A common objection to this sort of view, and to virtue accounts in general, is that judgments of responsibility are inappropriate in the cognitive domain. The idea is that judgments of praise and blame presuppose voluntary control, and that we lack such control over our beliefs. Montmarquet responds to this objection by distinguishing between a weak and a strong sense of voluntary control. Roughly, a belief is voluntary in the weak sense if it is formed in circumstances that allow virtuous belief formation. This kind of voluntariness amounts to freedom from interference or coercion. A belief is voluntary in the strong sense (again roughly) if it is fully subject to one's will. Montmarquet concedes that responsibility requires weak voluntary control, but argues that we often have this kind of control over our beliefs. On the other hand, we do not typically have strong voluntary control over our beliefs, but responsibility does not require it.
Finally, Jonathan Kvanvig (1992) has argued for a more radical departure from traditional epistemological concerns. According to Kvanvig, traditional epistemology is dominated by an "individualistic" and "synchronic" conception of knowledge. From the traditional perspective, an important task is to specify the conditions under which individual S knows proposition p at time t. Kvanvig argues that this perspective should be abandoned in favor of a new social and genetic approach. Whereas the traditional perspective focuses on questions about justified belief and knowledge of individuals at particular times, a new genetic epistemology would focus on the cognitive life of the mind as it develops within a social context.
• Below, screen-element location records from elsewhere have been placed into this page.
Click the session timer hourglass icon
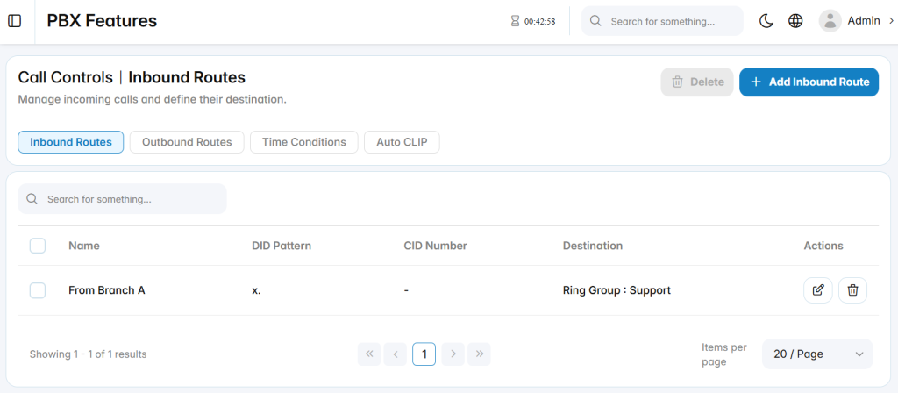This screenshot has width=898, height=393. [x=515, y=21]
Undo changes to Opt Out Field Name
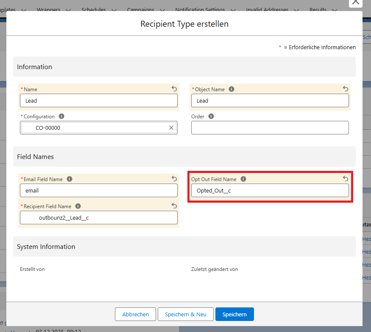 (x=346, y=179)
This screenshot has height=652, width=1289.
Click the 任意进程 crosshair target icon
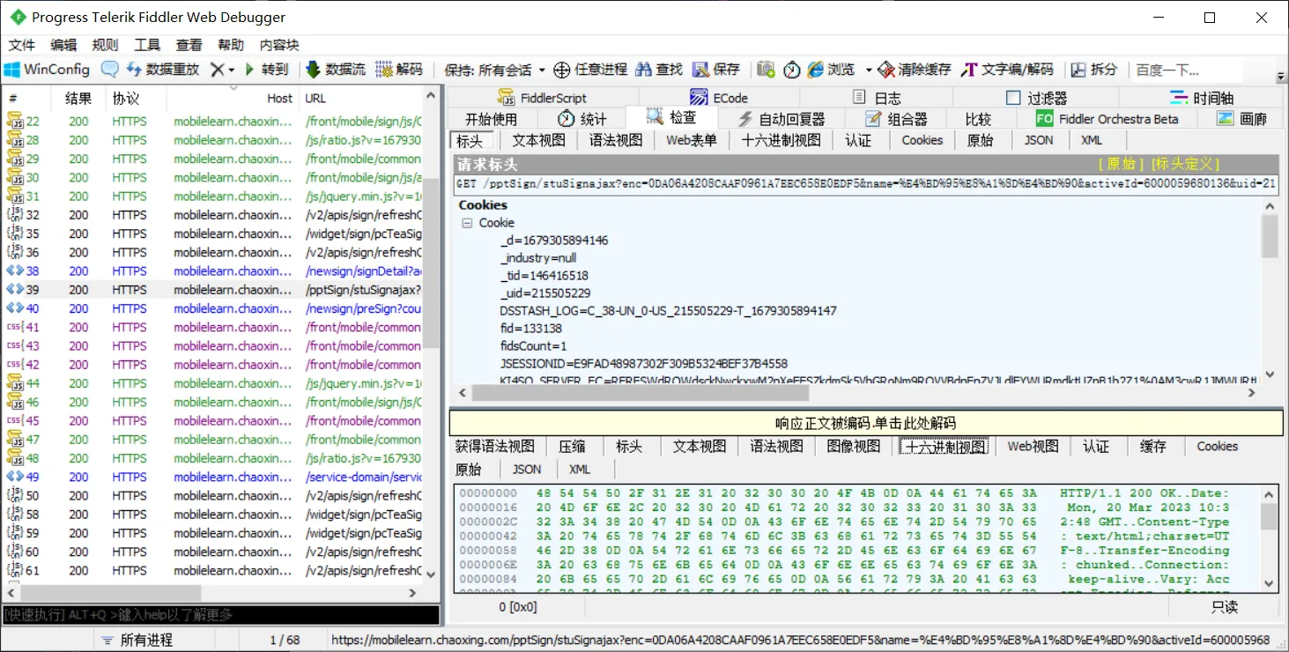562,70
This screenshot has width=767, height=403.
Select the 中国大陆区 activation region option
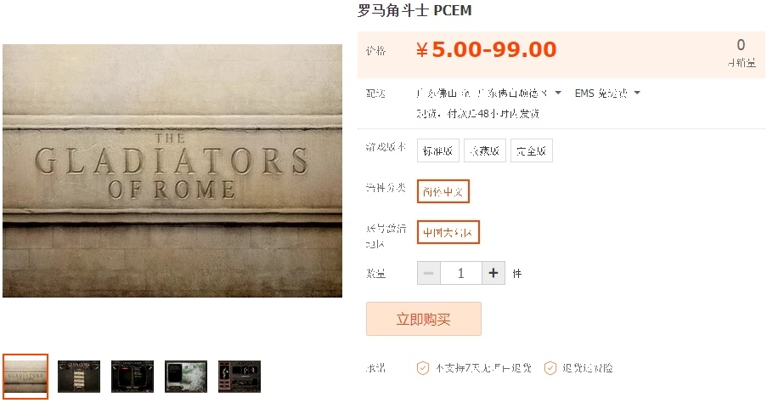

In the new perspective, questions concerning individuals are replaced with questions concerning the group, and questions concerning knowledge at a particular time are abandoned for questions about cognitive development and learning. Kvanvig argues that virtues are central within the new perspective in at least two ways. First, epistemic virtues are essential to understanding the cognitive life of the mind, particularly the development and learning that takes place over time through mimicking and imitating virtuous agents. Second, in a social and genetic approach, epistemic virtues play a central role in characterizing cognitive ideals. For example, a certain structuring of information is superior, Kvanvig argues, if an epistemically virtuous person would come to possess such a structure in appropriate circumstances.